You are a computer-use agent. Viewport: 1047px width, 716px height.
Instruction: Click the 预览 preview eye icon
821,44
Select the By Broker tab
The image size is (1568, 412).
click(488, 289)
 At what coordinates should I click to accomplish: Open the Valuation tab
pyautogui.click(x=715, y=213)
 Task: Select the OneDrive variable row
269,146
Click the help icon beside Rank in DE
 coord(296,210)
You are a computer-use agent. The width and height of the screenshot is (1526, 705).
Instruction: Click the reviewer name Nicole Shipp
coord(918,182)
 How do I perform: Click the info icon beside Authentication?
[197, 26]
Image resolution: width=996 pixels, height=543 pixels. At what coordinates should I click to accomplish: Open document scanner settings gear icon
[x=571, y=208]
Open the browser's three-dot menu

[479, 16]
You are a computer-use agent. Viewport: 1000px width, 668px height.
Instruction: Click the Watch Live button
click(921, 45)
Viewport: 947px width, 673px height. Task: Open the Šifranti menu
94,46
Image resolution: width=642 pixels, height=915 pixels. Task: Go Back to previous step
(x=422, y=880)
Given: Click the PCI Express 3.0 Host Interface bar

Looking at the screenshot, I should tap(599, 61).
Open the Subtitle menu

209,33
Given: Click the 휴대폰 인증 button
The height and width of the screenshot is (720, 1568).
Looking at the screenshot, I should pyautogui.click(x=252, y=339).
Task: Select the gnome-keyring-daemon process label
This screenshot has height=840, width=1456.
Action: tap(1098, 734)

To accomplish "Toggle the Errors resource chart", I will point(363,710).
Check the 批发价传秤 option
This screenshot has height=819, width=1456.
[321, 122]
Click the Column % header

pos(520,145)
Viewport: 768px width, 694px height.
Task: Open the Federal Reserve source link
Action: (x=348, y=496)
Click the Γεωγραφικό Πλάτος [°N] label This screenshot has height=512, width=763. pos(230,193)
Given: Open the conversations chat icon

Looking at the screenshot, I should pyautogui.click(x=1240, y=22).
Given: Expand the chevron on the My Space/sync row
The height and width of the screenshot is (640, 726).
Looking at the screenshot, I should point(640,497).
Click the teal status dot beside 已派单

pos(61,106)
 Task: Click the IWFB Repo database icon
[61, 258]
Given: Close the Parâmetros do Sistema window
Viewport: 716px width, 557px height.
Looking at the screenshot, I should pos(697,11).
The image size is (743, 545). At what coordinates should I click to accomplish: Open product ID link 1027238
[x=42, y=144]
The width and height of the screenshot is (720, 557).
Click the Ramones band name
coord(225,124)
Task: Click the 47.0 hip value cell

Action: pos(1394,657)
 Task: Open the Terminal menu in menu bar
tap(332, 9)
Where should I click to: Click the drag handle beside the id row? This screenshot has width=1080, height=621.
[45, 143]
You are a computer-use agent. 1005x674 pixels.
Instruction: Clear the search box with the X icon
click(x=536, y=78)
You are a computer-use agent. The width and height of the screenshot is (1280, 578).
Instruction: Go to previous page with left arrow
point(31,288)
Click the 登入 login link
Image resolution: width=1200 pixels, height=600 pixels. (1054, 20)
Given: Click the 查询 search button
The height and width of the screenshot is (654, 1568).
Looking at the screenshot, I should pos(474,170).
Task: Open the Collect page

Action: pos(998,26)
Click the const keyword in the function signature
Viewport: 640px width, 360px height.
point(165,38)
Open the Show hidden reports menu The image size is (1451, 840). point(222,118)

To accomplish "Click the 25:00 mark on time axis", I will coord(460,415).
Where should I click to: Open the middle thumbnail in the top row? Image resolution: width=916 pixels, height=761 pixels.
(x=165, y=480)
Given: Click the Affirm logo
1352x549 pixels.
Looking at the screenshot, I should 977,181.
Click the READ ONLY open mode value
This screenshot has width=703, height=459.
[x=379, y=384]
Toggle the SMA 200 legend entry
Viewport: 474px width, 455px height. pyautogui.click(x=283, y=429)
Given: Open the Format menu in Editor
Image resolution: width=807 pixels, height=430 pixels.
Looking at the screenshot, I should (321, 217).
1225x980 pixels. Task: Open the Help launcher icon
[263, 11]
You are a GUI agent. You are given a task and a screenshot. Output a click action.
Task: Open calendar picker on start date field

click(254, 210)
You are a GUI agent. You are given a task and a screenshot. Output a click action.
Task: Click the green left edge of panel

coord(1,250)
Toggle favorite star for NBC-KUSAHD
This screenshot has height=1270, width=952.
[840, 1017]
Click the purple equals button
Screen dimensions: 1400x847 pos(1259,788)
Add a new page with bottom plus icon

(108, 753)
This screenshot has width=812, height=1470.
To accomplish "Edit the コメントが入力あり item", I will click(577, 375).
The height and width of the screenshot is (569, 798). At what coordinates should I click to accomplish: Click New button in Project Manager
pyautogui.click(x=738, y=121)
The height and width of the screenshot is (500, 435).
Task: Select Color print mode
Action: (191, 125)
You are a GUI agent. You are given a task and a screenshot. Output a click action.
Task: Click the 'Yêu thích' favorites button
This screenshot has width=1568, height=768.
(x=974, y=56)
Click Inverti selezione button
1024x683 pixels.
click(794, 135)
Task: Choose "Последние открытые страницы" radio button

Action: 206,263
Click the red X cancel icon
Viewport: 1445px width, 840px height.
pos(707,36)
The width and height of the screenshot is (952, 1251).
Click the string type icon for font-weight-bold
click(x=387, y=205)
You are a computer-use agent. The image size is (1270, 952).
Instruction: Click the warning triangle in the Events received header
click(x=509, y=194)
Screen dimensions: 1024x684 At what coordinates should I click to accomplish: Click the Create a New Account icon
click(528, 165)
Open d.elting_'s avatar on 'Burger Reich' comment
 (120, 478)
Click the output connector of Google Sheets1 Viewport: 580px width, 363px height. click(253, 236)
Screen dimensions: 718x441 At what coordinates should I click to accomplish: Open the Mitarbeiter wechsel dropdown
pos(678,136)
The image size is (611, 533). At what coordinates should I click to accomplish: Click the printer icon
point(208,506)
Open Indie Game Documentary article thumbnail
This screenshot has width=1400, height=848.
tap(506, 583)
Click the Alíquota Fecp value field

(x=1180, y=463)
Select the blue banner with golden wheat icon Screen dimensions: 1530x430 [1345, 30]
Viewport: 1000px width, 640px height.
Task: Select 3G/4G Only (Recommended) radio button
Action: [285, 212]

## Your objective
Write out all of the above records word for word.

## Full solution
You are a computer-use agent. Viewport: 1047px width, 716px height.
Instruction: Click the 预览 preview eye icon
821,44
Select the By Broker tab
The image size is (1568, 412).
click(488, 289)
 At what coordinates should I click to accomplish: Open the Valuation tab
pyautogui.click(x=715, y=213)
 Task: Select the OneDrive variable row
269,146
Click the help icon beside Rank in DE
 coord(296,210)
You are a computer-use agent. The width and height of the screenshot is (1526, 705).
Instruction: Click the reviewer name Nicole Shipp
coord(918,182)
 How do I perform: Click the info icon beside Authentication?
[197, 26]
Image resolution: width=996 pixels, height=543 pixels. At what coordinates should I click to accomplish: Open document scanner settings gear icon
[x=571, y=208]
Open the browser's three-dot menu

[479, 16]
You are a computer-use agent. Viewport: 1000px width, 668px height.
Instruction: Click the Watch Live button
click(921, 45)
Viewport: 947px width, 673px height. Task: Open the Šifranti menu
94,46
Image resolution: width=642 pixels, height=915 pixels. Task: Go Back to previous step
(x=422, y=880)
Given: Click the PCI Express 3.0 Host Interface bar

Looking at the screenshot, I should tap(599, 61).
Open the Subtitle menu

209,33
Given: Click the 휴대폰 인증 button
The height and width of the screenshot is (720, 1568).
Looking at the screenshot, I should pyautogui.click(x=252, y=339).
Task: Select the gnome-keyring-daemon process label
This screenshot has height=840, width=1456.
Action: tap(1098, 734)

To accomplish "Toggle the Errors resource chart", I will point(363,710).
Check the 批发价传秤 option
This screenshot has height=819, width=1456.
[321, 122]
Click the Column % header

pos(520,145)
Viewport: 768px width, 694px height.
Task: Open the Federal Reserve source link
Action: (x=348, y=496)
Click the Γεωγραφικό Πλάτος [°N] label This screenshot has height=512, width=763. pos(230,193)
Given: Open the conversations chat icon

Looking at the screenshot, I should pyautogui.click(x=1240, y=22).
Given: Expand the chevron on the My Space/sync row
The height and width of the screenshot is (640, 726).
Looking at the screenshot, I should point(640,497).
Click the teal status dot beside 已派单

pos(61,106)
 Task: Click the IWFB Repo database icon
[61, 258]
Given: Close the Parâmetros do Sistema window
Viewport: 716px width, 557px height.
Looking at the screenshot, I should pos(697,11).
The image size is (743, 545). At what coordinates should I click to accomplish: Open product ID link 1027238
[x=42, y=144]
The width and height of the screenshot is (720, 557).
Click the Ramones band name
coord(225,124)
Task: Click the 47.0 hip value cell

Action: pos(1394,657)
 Task: Open the Terminal menu in menu bar
tap(332, 9)
Where should I click to: Click the drag handle beside the id row? This screenshot has width=1080, height=621.
[45, 143]
You are a computer-use agent. 1005x674 pixels.
Instruction: Clear the search box with the X icon
click(x=536, y=78)
You are a computer-use agent. The width and height of the screenshot is (1280, 578).
Instruction: Go to previous page with left arrow
point(31,288)
Click the 登入 login link
Image resolution: width=1200 pixels, height=600 pixels. (1054, 20)
Given: Click the 查询 search button
The height and width of the screenshot is (654, 1568).
Looking at the screenshot, I should pos(474,170).
Task: Open the Collect page

Action: pos(998,26)
Click the const keyword in the function signature
Viewport: 640px width, 360px height.
point(165,38)
Open the Show hidden reports menu The image size is (1451, 840). point(222,118)

To accomplish "Click the 25:00 mark on time axis", I will coord(460,415).
Where should I click to: Open the middle thumbnail in the top row? Image resolution: width=916 pixels, height=761 pixels.
(x=165, y=480)
Given: Click the Affirm logo
1352x549 pixels.
Looking at the screenshot, I should 977,181.
Click the READ ONLY open mode value
This screenshot has width=703, height=459.
[x=379, y=384]
Toggle the SMA 200 legend entry
Viewport: 474px width, 455px height. pyautogui.click(x=283, y=429)
Given: Open the Format menu in Editor
Image resolution: width=807 pixels, height=430 pixels.
Looking at the screenshot, I should (321, 217).
1225x980 pixels. Task: Open the Help launcher icon
[263, 11]
You are a GUI agent. You are given a task and a screenshot. Output a click action.
Task: Open calendar picker on start date field

click(254, 210)
You are a GUI agent. You are given a task and a screenshot. Output a click action.
Task: Click the green left edge of panel

coord(1,250)
Toggle favorite star for NBC-KUSAHD
This screenshot has height=1270, width=952.
[840, 1017]
Click the purple equals button
Screen dimensions: 1400x847 pos(1259,788)
Add a new page with bottom plus icon

(108, 753)
This screenshot has width=812, height=1470.
To accomplish "Edit the コメントが入力あり item", I will click(577, 375).
The height and width of the screenshot is (569, 798). At what coordinates should I click to accomplish: Click New button in Project Manager
pyautogui.click(x=738, y=121)
The height and width of the screenshot is (500, 435).
Task: Select Color print mode
Action: (191, 125)
You are a GUI agent. You are given a task and a screenshot. Output a click action.
Task: Click the 'Yêu thích' favorites button
This screenshot has width=1568, height=768.
(x=974, y=56)
Click Inverti selezione button
1024x683 pixels.
click(794, 135)
Task: Choose "Последние открытые страницы" radio button

Action: 206,263
Click the red X cancel icon
Viewport: 1445px width, 840px height.
pos(707,36)
The width and height of the screenshot is (952, 1251).
Click the string type icon for font-weight-bold
click(x=387, y=205)
You are a computer-use agent. The image size is (1270, 952).
Instruction: Click the warning triangle in the Events received header
click(x=509, y=194)
Screen dimensions: 1024x684 At what coordinates should I click to accomplish: Click the Create a New Account icon
click(528, 165)
Open d.elting_'s avatar on 'Burger Reich' comment
 (120, 478)
Click the output connector of Google Sheets1 Viewport: 580px width, 363px height. click(253, 236)
Screen dimensions: 718x441 At what coordinates should I click to accomplish: Open the Mitarbeiter wechsel dropdown
pos(678,136)
The image size is (611, 533). At what coordinates should I click to accomplish: Click the printer icon
point(208,506)
Open Indie Game Documentary article thumbnail
This screenshot has width=1400, height=848.
tap(506, 583)
Click the Alíquota Fecp value field

(x=1180, y=463)
Select the blue banner with golden wheat icon Screen dimensions: 1530x430 [1345, 30]
Viewport: 1000px width, 640px height.
Task: Select 3G/4G Only (Recommended) radio button
Action: [285, 212]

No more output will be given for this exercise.